Learning from Both Experts and Data
Round 1
Reviewer 1 Report
This paper aims to formulate a principled approach to estimating discrete probability distributions by combining expert-defined distributions (similar to a Bayesian prior distribution) with empirical distributions. The authors define a barycenter estimator which yields the distribution which is closest to the expert estimate, but still within a distance εn to the empirical distribution. This is defined in terms of an arbitrary distance measure, and the authors further formulate (a) normed spaces, and (b) the Kullback-Leibler divergence. In its theoretical definition and both choices of distance measure, computing the threshold distance εn appears to require knowledge of the true underlying distribution; however, in numerical practice it can be defined in terms of a parameter δ, and it is claimed that the results are not particularly sensitive to its choice. The authors claim that this barycenter distribution yields a better estimate than either the empirical or expert distributions alone, especially in intermediate regimes for which either the empirical or expert distributions are only partially accurate (e.g. when there is not very much data).

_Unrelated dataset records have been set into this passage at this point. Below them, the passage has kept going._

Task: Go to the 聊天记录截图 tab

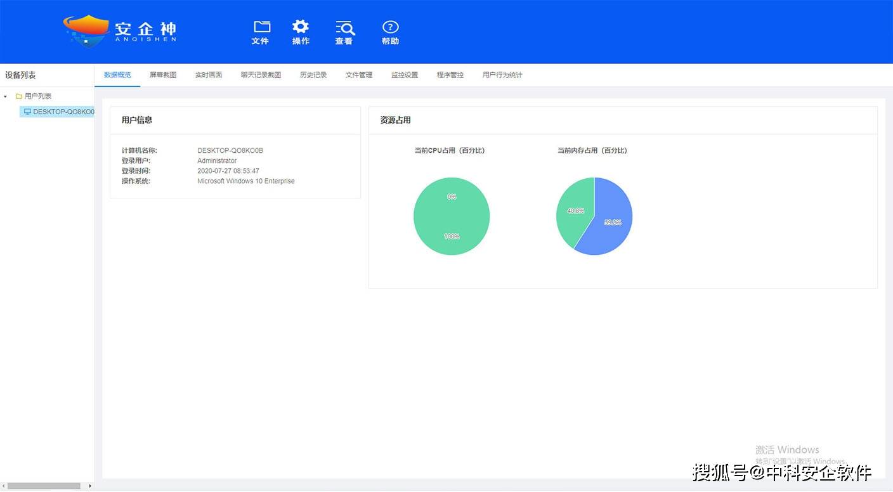Action: (261, 75)
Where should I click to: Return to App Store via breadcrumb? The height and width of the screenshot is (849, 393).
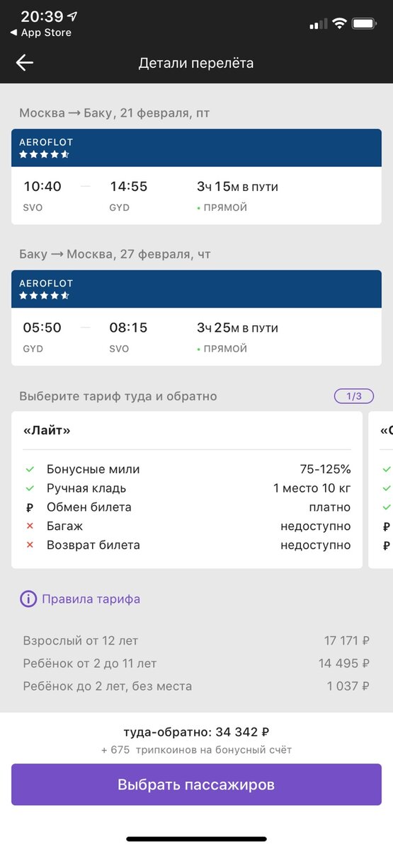point(41,33)
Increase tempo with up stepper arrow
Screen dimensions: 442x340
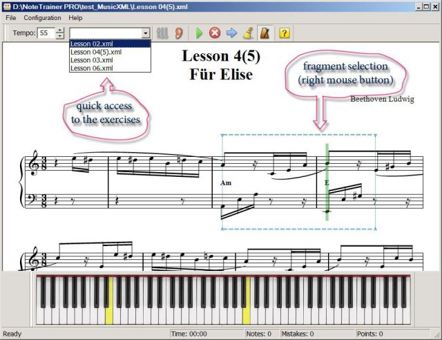click(x=60, y=30)
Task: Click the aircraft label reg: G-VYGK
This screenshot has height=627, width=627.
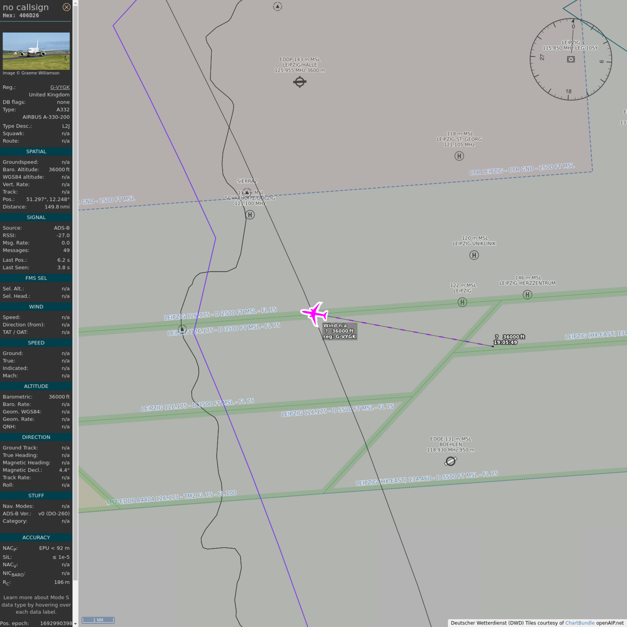Action: tap(340, 337)
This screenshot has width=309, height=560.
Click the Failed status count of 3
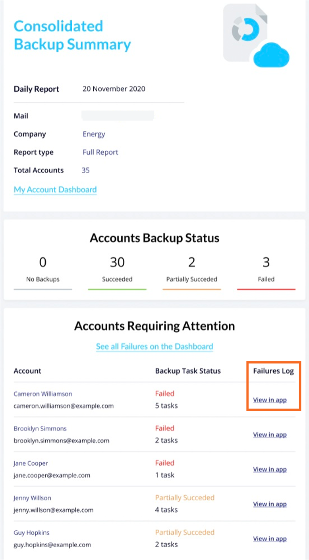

Combining expert prior knowledge with data is indeed a topic of widespread interest, and broadly applicable to a variety of domains for which only a small-to-intermediate amount of data is available. However, the merit of a novel approach depends upon how it performs relative to existing methods. To this end, I have the following concerns:
(1) It is unclear how accurate this method is compared to existing methods for combining expert knowledge with data. In some cases, this method appears to yield a worse estimate than just taking the empirical distribution directly (e.g. the yellow line in Figure 5). How would, for example, a Bayesian approach perform given the same data and the same prior? A direct comparison with existing methods should be performed to assess the utility of this approach.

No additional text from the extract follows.